Review: The Even by T A Moore
This is a novel I felt a bit odd about reading, because it’s written by someone I have actually met – and I mean on a personal level, not the sort of ‘meeting’ that I’ve managed when getting Neil Gaiman to sign books, for example. No, T A Moore and I hung out at NaNoWriMo meetings in Belfast a few years ago (in fact, she was instrumental in getting us a location that year), and I was both hideously jealous and insanely pleased when I found out this year that she’d actually been published. Plus, she knows I’m doing this review, which always adds extra spice, sort of, to reading a novel.
Anyway, The Even is her first published novel, and though it’s pretty short, it could never be called sweet. It’s a tale of mystery and treachery and timeless feuds between gods and demons and fantastic creatures, set in the eponymous city of the Even. This is a place with very dark undercurrents indeed, ruled (more or less) by the demon Yekum. He has a countless number of offspring, all cursed never to touch the ground.
The protagonist is Faceless Lenith, an Etruscan death goddess who got bored of hanging around in the world of the dead. (Really. She has no face, just blank skin. It’s creepy.) She’s willing to visit her old home though, to pay off a (very large) gambling debt by ‘rescuing’ one of the Yekumi who was condemned as a traitor and stripped of his name and his wings.

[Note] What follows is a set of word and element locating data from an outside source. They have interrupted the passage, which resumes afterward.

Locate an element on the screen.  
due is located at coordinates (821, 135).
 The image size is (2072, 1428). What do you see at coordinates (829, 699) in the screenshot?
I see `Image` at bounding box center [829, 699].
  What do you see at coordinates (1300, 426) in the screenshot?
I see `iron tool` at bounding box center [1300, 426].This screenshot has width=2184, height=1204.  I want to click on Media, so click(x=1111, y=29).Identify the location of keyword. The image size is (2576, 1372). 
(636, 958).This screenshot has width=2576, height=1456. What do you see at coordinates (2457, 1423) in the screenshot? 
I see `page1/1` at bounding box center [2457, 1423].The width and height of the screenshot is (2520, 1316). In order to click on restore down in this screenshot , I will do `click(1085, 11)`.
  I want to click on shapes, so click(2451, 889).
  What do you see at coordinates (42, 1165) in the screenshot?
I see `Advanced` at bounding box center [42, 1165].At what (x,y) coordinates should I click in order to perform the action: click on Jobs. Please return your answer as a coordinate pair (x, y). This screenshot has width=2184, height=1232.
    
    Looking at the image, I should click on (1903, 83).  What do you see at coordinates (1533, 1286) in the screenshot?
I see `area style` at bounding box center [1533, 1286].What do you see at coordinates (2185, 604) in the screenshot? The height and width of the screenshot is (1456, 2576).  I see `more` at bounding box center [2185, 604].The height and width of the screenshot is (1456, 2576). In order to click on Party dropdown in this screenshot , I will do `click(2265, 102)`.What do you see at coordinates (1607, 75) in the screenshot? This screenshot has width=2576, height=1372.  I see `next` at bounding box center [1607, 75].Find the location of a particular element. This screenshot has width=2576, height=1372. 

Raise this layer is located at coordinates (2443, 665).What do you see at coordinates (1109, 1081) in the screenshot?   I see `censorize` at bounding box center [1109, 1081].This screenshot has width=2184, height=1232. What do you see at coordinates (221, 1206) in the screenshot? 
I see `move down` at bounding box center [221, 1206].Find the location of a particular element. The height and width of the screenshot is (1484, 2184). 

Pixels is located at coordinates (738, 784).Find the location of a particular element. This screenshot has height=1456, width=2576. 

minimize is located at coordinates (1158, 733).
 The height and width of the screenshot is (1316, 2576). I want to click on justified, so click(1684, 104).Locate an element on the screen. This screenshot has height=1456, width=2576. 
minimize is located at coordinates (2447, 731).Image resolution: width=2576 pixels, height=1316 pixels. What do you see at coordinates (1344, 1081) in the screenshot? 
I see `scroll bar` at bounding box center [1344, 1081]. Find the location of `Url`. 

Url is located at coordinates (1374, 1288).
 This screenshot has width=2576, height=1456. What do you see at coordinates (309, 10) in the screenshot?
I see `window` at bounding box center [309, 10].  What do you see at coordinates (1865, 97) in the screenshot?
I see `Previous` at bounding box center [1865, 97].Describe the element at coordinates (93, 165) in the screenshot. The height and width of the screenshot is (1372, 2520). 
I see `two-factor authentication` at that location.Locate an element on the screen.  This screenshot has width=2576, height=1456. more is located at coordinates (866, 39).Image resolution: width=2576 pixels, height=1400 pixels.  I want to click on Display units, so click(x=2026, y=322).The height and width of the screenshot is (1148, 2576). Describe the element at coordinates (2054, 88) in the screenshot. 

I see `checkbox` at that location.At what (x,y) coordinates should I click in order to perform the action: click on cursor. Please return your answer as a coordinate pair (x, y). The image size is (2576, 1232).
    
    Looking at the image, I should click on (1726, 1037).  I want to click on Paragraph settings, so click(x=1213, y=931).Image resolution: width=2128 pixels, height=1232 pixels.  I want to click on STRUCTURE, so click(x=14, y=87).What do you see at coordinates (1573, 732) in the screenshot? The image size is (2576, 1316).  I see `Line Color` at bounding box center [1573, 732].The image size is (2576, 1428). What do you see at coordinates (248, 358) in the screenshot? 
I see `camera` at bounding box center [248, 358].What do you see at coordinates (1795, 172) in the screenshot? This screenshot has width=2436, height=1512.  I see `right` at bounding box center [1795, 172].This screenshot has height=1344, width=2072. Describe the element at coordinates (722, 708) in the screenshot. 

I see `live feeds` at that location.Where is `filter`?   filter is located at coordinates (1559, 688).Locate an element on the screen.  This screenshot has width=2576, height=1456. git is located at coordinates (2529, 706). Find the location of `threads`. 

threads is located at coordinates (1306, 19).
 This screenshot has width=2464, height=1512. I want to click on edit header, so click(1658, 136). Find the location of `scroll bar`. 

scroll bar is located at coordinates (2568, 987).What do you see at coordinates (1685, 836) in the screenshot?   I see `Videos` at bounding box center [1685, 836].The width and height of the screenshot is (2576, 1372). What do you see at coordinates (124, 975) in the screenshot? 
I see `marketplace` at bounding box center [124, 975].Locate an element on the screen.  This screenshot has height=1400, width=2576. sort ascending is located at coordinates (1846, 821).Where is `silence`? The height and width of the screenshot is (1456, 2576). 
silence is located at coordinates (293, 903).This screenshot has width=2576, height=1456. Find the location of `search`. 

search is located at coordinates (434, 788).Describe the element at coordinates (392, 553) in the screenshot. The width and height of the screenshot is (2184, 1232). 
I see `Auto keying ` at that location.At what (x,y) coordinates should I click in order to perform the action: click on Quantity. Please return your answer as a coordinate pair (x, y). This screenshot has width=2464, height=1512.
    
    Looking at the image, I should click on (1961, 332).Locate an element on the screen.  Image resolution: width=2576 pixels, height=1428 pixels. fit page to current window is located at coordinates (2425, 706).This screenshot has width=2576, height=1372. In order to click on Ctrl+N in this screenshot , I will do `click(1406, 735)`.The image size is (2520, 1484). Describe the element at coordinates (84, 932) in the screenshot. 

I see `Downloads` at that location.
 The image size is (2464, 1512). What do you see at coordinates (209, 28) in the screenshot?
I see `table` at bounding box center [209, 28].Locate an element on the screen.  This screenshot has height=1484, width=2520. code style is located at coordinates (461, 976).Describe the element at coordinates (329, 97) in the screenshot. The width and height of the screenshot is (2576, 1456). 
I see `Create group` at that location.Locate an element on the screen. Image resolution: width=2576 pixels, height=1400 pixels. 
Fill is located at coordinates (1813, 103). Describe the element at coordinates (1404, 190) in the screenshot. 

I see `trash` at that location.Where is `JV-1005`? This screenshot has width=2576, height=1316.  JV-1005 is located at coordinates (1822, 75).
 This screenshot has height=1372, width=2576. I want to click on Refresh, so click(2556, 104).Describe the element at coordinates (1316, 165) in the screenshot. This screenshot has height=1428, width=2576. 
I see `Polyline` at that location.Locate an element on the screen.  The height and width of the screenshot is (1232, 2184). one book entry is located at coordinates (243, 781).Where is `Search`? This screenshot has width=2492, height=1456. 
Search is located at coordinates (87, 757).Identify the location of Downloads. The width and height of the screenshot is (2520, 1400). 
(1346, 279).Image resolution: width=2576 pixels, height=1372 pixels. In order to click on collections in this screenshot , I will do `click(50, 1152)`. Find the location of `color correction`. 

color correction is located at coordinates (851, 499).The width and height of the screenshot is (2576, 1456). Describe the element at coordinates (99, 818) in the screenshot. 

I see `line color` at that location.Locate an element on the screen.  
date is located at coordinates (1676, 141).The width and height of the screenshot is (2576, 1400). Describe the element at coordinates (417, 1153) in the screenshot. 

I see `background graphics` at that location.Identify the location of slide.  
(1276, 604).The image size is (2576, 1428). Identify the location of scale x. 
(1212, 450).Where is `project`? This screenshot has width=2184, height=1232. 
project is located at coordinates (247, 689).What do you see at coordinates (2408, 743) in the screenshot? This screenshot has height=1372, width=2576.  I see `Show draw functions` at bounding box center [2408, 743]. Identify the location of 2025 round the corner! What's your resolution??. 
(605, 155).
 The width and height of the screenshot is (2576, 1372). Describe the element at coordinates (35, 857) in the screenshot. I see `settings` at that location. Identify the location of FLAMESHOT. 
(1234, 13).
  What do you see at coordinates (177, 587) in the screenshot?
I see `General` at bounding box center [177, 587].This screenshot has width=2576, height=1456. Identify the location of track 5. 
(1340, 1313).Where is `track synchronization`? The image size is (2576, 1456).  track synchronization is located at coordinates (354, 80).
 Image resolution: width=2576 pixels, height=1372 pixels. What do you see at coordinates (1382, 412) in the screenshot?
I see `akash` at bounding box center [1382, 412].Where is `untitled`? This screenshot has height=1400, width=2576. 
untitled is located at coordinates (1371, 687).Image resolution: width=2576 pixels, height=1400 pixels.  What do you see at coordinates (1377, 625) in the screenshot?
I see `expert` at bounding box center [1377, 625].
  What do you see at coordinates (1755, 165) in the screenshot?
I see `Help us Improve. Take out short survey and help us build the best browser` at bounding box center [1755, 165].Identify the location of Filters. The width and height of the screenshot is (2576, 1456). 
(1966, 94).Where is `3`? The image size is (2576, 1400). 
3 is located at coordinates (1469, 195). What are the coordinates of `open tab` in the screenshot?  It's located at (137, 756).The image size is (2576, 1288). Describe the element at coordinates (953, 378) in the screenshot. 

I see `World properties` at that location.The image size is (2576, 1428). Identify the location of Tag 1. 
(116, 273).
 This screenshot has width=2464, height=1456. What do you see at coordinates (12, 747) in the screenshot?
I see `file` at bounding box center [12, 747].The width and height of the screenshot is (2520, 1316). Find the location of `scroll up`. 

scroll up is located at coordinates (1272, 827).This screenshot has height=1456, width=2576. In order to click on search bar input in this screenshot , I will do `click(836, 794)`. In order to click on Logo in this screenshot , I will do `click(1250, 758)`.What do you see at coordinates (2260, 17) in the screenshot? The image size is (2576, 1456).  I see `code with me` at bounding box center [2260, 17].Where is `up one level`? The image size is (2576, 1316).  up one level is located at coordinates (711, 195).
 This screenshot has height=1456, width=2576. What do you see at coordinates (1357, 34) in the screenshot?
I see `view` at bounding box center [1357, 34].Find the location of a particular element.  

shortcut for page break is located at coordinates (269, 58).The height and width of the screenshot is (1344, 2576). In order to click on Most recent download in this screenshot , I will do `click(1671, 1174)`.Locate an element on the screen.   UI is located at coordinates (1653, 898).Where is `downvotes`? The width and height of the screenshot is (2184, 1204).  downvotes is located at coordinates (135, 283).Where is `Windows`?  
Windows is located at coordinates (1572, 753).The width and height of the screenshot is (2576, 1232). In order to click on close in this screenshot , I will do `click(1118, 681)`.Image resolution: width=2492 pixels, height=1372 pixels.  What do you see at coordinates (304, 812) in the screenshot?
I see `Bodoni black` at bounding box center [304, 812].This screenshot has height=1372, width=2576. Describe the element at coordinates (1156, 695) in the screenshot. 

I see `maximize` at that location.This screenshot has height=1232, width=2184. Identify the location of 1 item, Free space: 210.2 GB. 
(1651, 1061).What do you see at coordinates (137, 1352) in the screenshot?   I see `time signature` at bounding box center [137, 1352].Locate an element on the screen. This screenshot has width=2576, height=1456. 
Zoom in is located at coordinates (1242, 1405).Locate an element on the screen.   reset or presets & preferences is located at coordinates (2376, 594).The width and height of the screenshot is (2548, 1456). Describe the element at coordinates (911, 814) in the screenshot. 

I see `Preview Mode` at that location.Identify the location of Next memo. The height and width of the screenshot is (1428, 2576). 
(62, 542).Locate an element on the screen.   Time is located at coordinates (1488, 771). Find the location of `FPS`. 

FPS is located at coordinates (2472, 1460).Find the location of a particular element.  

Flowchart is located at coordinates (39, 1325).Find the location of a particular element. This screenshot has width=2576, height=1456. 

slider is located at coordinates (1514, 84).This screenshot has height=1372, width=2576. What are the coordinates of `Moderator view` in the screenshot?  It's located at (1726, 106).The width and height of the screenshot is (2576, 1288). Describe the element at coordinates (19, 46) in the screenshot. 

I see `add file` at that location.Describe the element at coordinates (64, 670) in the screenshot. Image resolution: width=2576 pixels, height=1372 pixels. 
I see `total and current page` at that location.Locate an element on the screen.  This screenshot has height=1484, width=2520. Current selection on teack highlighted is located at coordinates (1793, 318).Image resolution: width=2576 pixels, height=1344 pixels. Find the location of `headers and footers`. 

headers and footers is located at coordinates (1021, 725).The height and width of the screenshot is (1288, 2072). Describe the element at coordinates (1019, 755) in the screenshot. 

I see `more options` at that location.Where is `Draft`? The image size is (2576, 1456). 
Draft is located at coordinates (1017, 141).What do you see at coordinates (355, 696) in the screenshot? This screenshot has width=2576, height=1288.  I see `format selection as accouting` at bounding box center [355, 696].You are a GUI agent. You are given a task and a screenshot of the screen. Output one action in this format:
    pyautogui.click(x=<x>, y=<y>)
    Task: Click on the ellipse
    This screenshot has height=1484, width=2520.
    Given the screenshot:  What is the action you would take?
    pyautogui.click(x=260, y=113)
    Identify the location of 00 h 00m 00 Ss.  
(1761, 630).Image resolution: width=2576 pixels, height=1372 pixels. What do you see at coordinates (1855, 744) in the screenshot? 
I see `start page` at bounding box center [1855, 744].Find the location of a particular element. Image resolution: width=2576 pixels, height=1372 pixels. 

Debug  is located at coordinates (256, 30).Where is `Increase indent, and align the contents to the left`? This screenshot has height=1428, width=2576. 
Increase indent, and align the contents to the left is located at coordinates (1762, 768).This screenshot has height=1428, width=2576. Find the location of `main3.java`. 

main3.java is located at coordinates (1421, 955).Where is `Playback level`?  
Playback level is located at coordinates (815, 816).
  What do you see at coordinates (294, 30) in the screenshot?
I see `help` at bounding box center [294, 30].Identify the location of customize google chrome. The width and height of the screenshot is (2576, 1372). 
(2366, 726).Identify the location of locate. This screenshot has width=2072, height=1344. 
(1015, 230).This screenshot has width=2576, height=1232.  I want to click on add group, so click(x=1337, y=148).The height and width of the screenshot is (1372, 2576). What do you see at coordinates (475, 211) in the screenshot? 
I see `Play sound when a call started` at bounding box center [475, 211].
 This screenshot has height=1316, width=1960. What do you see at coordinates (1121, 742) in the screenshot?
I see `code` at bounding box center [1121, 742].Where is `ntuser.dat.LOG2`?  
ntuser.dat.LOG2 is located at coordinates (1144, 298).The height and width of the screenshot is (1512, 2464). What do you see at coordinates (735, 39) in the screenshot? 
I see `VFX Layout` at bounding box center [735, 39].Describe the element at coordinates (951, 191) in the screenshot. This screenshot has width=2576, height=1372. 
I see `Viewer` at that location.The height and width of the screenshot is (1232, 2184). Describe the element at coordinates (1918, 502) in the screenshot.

The identity of who has hired Lenith is a mystery, and she is initially more interested in getting her debt paid off than finding out who wants the Yekumi rescued. However, after Lenith has overcome various obstacles to find the Yekumi and bring him back to the Even, her troubles are definitely not over as she finds herself embroiled in a plot that could destroy the city.
The story and the characters in The Even aren’t what I would class as especially complex, although they are definitely interesting, and sometimes a simple story is the most effective. Instead, it was the city itself, and the imagination that T A Moore has poured into it, that captured my attention. Etruscan and Carthaginian goddesses rub shoulders with Celtic monsters, human folk heroes and Biblical demons, in a city that shifts its walls and streets but has boundaries that most of its inhabitants cannot cross. It’s a city full of ‘human’ behaviour even if the majority of its denizens certainly aren’t human. Food (anyone for dog?), gambling, sex, religion, and the trappings and pitfalls of power are all thrown into the mix and described with dark and disturbing imagery that reminded me of a less viscerally gruesome version of Edward Lee’s hell (City Infernal).
What really made me pleased about this novel, and made it pretty unique, was its use of illustrations to support the text. Stephanie Law has brought the Even and its denizens to life in vivid line drawings which fit well with the story and help bring the city to life.
Sadly though, for me anyway, the novel was let down by some sloppy editing. There were a number of spelling mistakes in the text, mostly the type where one word is used instead of another which is similarly-spelt… and me being me, these caused hiccups in my reading. It’s a shame, because I like Morrigan Books (the publishers) a lot – they have some really interesting material and authors, and a great free-zine, Three Crow Press.
But these are small errors and wouldn’t spoil an ordinary reader’s enjoyment (an ordinary reader being someone who isn’t as hung up on nit-picky errors as I am). If you like mild horror, shown through the story’s imagery rather than through events, and/or vivid fantasy, then this is an entertaining read and a fascinating world. And according to the back of the book, Tammy’s writing another novel set in the Even – I look forward to it!